The government must do more to ensure that workplaces and homes are more energy efficient, the CBI has said.
The CBI made the statement following the failure of world leaders to achieve a binding global emissions agreement at the UN’s Copenhagen summit.
The employers’ organisation said that firms should shape their own energy-saving initiatives.
While acknowledging that the UK had enjoyed some progress in some areas of the energy industry, the CBI pointed out that, of the 24 indicators in its climate change tracker, 20 are behind schedule if the UK is to hit its 2020 carbon emissions target of a 20 per cent reduction.

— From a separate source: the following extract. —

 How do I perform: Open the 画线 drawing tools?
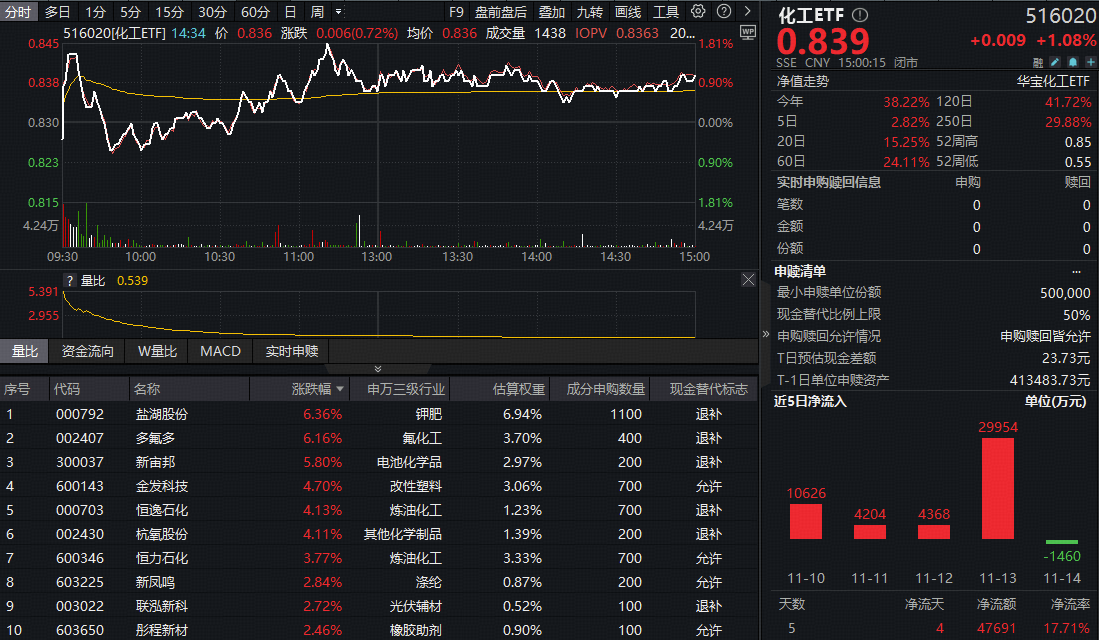(x=627, y=12)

Richard Lambert, the CBI’s director general, commented: “Following the disappointing outcome to the Copenhagen negotiations, the immediate emphasis must now be on those actions that don’t require global agreement and that bring economic benefits in their own right.
“Improved energy efficiency can take us a long way towards meeting our commitments to reduce greenhouse gas emissions by 2020, and at the same time will bring significant economic benefits to the country.”
Mr Lambert went on to say that, instead of piecemeal plans to tackle energy waste, the government should publish a low-carbon delivery plan to help the UK save energy.
He added: “With £15 million a day being wasted on energy by businesses and households every day, we need easy-to-access support and incentives to encourage improved insulation in homes and offices, a switch to more fuel-efficient cars, and other energy savings steps.”
The CBI also expressed its disappointment over plans announced in the pre-Budget Report to reduce the Climate Change Levy discount.
As far as the actions that individual businesses can take, the CBI urged them to measure and monitor their energy use more precisely and to implement steps to reduce energy consumption.
Employees and supply chains should also be encouraged to promote energy efficiency.